Violations cited in this letter are not intended as an all-inclusive list. You are responsible for investigating these violations, for determining the causes, for preventing their recurrence, and for preventing other violations.
Correct the violations cited in this letter promptly. Failure to promptly correct these violations may result in legal action without further notice including, without limitation, seizure, and injunction. Unresolved violations in this warning letter may also prevent other Federal agencies from awarding contracts.
Until these violations are corrected, we may withhold approval of pending drug applications listing your facility. We may re-inspect to verify that you have completed your corrective actions. We may also refuse your requests for export certificates.
After you receive this letter, respond to this office in writing within 15 working days. Specify what you have done since our inspection to correct your violations and to prevent their recurrence. If you cannot complete corrective actions within 15 working days, state your reasons for delay and your schedule for completion.
Electronically mail a signed copy of your written response to Shawn Larson - Compliance Officer, at Shawn.Larson@fda.hhs.gov and ORAPHARM2_RESPONSES@fda.hhs.gov. Your written notification should refer to Case # 569406.

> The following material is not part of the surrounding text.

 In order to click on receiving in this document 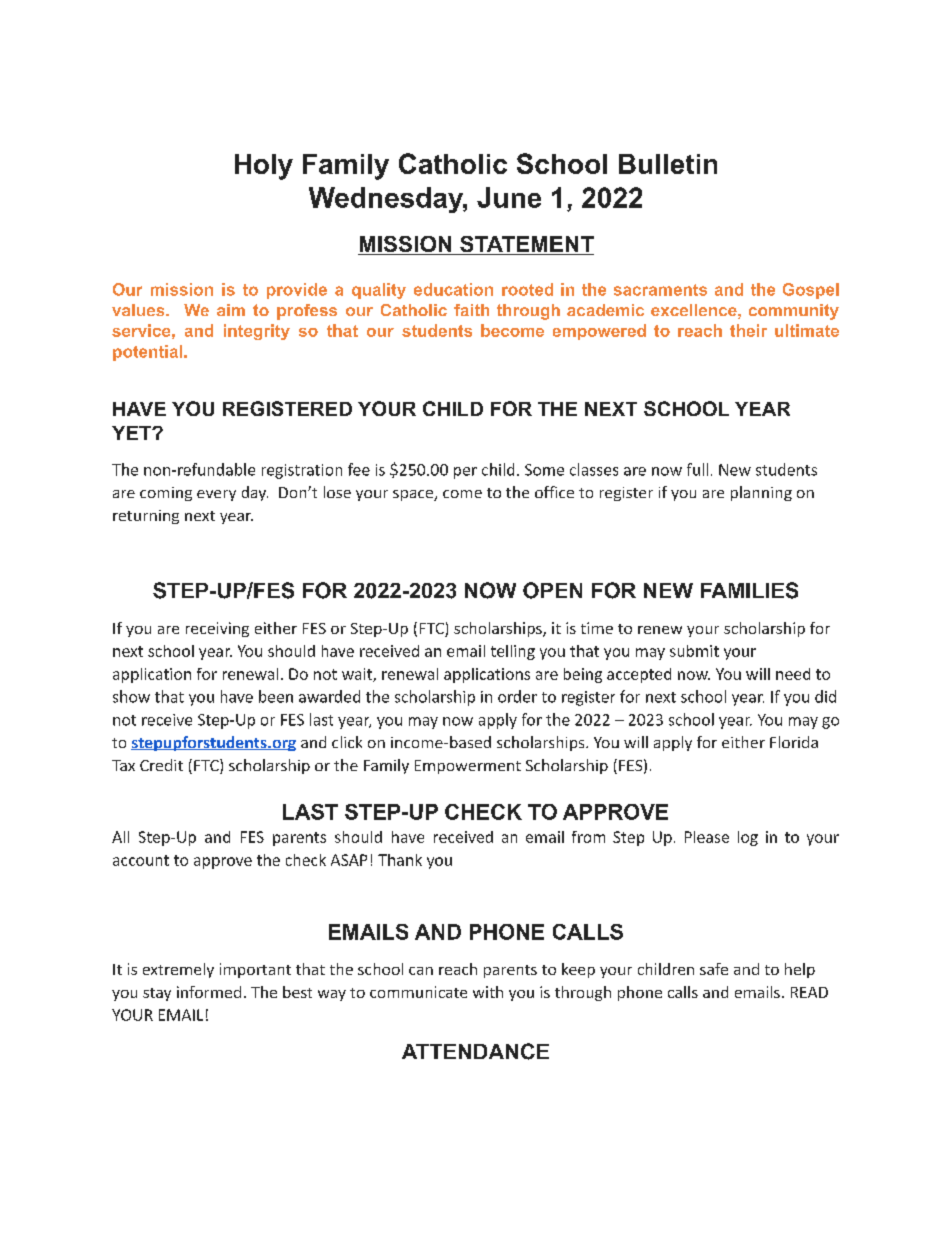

If you have questions regarding the contents of this letter, you may contact Shawn Larson via phone 214-253-5216 or Shawn.Larson@fda.hhs.gov.
Charles D. Brown
Acting Program Division Director
Office of Pharmaceutical Quality Operations,
 CPG 400.400 states that, in accordance with 503(b)(1) of the FD&C Act, homeopathic drug products offered for conditions that require diagnosis or treatment by a licensed practitioner must bear the prescription legend, “Caution: Federal law prohibits dispensing without prescription.” This CPG was issued by the agency in 1988. In 1997, Congress enacted the Food and Drug Administration Modernization Act (FDAMA); section 126 of FDAMA amended 503(b)(4) of the FD&C Act to require that the label of a prescription drug must bear, at a minimum, the symbol “Rx only.”